Could you output the lines of the items below, from the line with "Image resolution: width=640" through the end of the items, as a JSON list of strings, one string per line, with blank lines left out? Leave the pictures out of the answer.

— begin Data supplied —

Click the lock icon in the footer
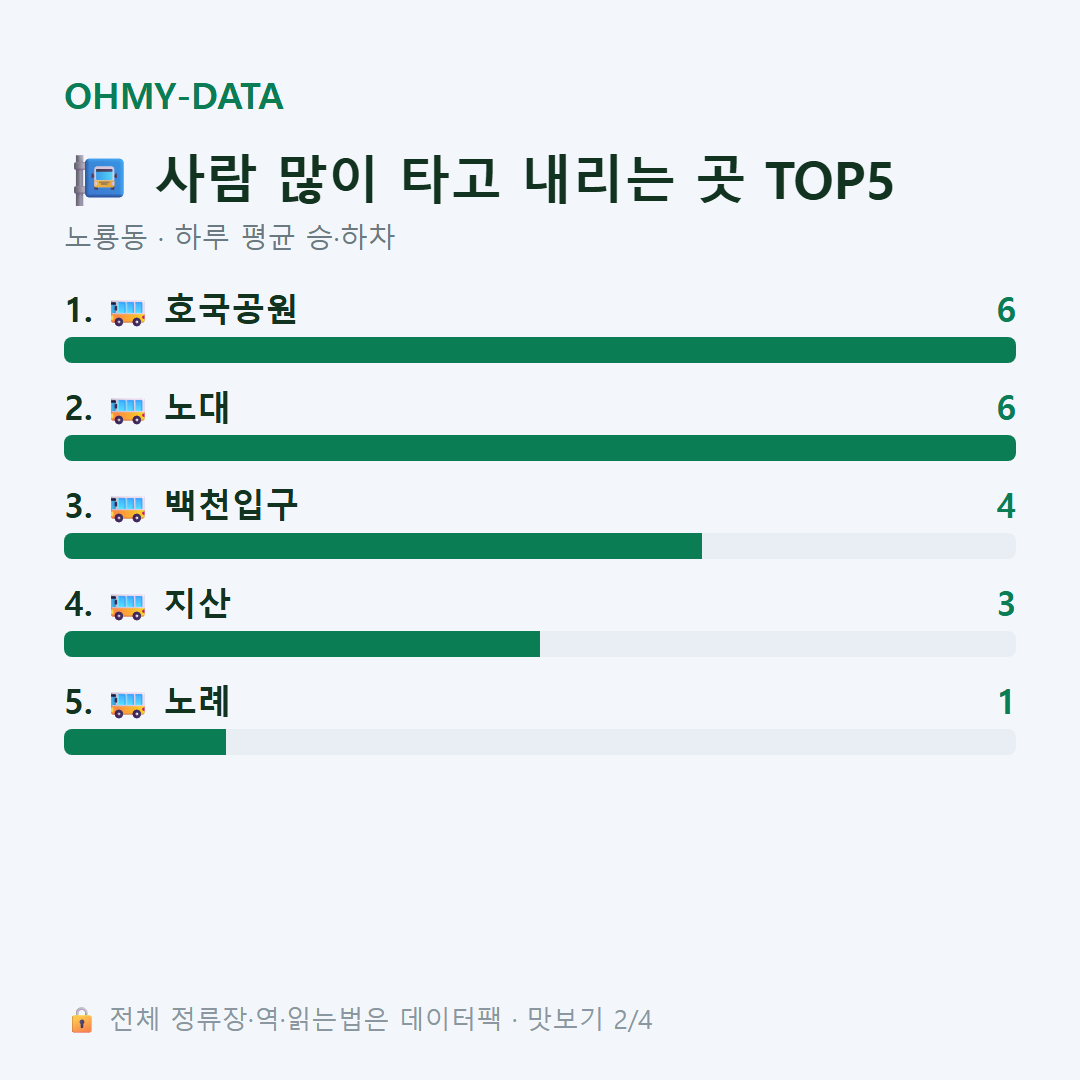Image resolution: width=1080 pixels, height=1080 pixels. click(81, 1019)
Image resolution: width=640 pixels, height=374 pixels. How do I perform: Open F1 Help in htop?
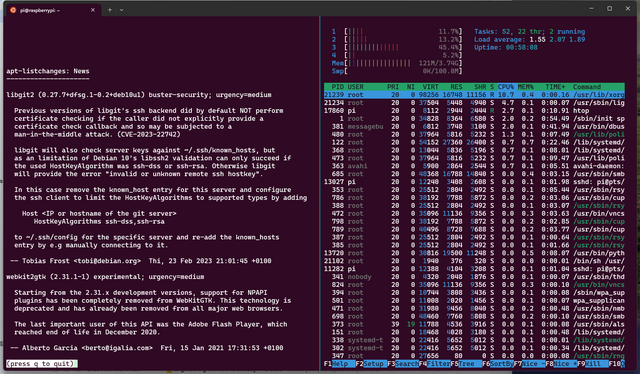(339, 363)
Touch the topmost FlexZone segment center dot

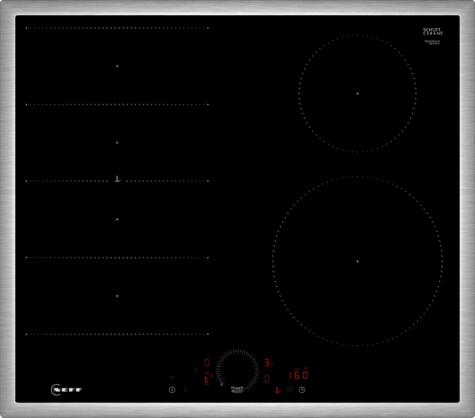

— end Data supplied —

*Problem solution:*
[
  "Image resolution: width=640 pixels, height=374 pixels. How do I perform: Open F1 Help in htop?",
  "(339, 363)",
  "Touch the topmost FlexZone segment center dot"
]